[TATSUMI is now available on home video.]
Review by Charles Cassady, Jr.
For a sister site of this blog I was doing Blu-Ray reviews of Japanese "anime," but they haven't been running my material lately. I think it's because the webmaster moved to Austin to take a job-of-the-kind-they-don't-have-in-Cleveland (in other words...a job). And being an Austinite, he's now too cool to deal with the likes of me now.
Review by Charles Cassady, Jr.
For a sister site of this blog I was doing Blu-Ray reviews of Japanese "anime," but they haven't been running my material lately. I think it's because the webmaster moved to Austin to take a job-of-the-kind-they-don't-have-in-Cleveland (in other words...a job). And being an Austinite, he's now too cool to deal with the likes of me now.
(Hey, I
understand, no problem. If our positions were reversed I'd do the same. Yes,
call me `Tex' Cassady; I helped co-found the SXSW Festival. I've lived in this
beautiful state capital for ages; remember my funny cameo in SLACKER? No, never
heard of Cleveland. Isn't it that awful town in Iowa that some ballplayer named Jim
LeBron left behind?)
So
because I'm flatlining in my anime-reviewing non-career, I won't get to
recommend to the "otaku" fandom the Asian animated import TATSUMI.
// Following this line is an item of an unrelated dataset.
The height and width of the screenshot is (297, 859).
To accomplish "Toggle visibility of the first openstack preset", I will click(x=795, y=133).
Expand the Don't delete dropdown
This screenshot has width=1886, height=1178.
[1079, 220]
Which will be okay by those Shinjuku-schoolgirl-fetishing weirdos doing cosplay;
this movie has as much to do with that universe as Superman or Spider-Man does
with AMERICAN SPLENDOR. AMERICAN
SPLENDOR is a fine comparison, fact. This 2011 feature does for Yoshihiro
Tatsumi what the acclaimed American film did for the late Harvey Pekar -
although animation dominates here far more than does brief live action.
Tatsumi
is a significant writer-illustrator of Japanese "manga," or comics who started out as a kid, like so many
Nippon young boys did, drawing in imitation of "Astro Boy" creator and
"god of manga" Osamu Tezuka. But, beginning in the late 1950s,
Tatsumi turned from fantasy and childish material and created a raw, realistic
graphic-novel genre he called "gekiga," that might be compared (at
least for its taboo-breaking impact) to underground "comix" in the West.
Tatsumi's
personal history is rendered here in stark, mostly monochrome animation - not remotely the style of commercial anime - as a
struggling artist (though proclaimed a manga prodigy and approved by the
Tezuka, his family still suffered financially). His autobiography - drawn, to
coin a term, from his 2009 graphic memoir A Drifting Life - is here interlaced
with short cartoon narratives based on five of his gekiga he said
he created in the 1970s, as a caustic reaction to a Japanese economic boom that
never seemed to trickle down to the lower classes he knew so well.
The
stories-within-the-story depict desperate and doubting postwar Japanese
embroiled in dire dilemmas. There's a photographer revered for his
atom-bomb-casualty snapshot who discovers his image was not what the world
thinks it is. There's an artist obsessed with
pornographic graffiti. There's a jaded prostitute being romanced by an
American serviceman, while her drunken war-vet father mooches off her. If it
were rated by the MPAA, I tell you, this film might receive an NC-17, as much
for the gut-punch themes as sex, brutality and nudity. Tatsumi claims that the great
Tezuka fell down a flight of stairs and gave the excuse that he got distracted
by being worked up in a state after reading the gekiga.
Yoshihiro
Tatsumi, cynical though he is, seems to have made it through Japan's cycle of
economic boom-bust-radiation poisoning with a decent marriage, nice family and
strong peer-recognition in the graphic-lit scene, much like Harvey Pekar (or
Robert Crumb, another genre relation). I don't doubt he wishes he could have
a bit of that Pokemon or Yu-gi-OH! money to get him through the tough times,
however. But if doesn't have TokyoPop Publishing putting his stuff out there on
a mass basis, along with action figures, he's got TATSUMI now, to represent his
singular vision to the western world. This should'a-been Austinite says check it out. (3 1/2 out of 4 stars)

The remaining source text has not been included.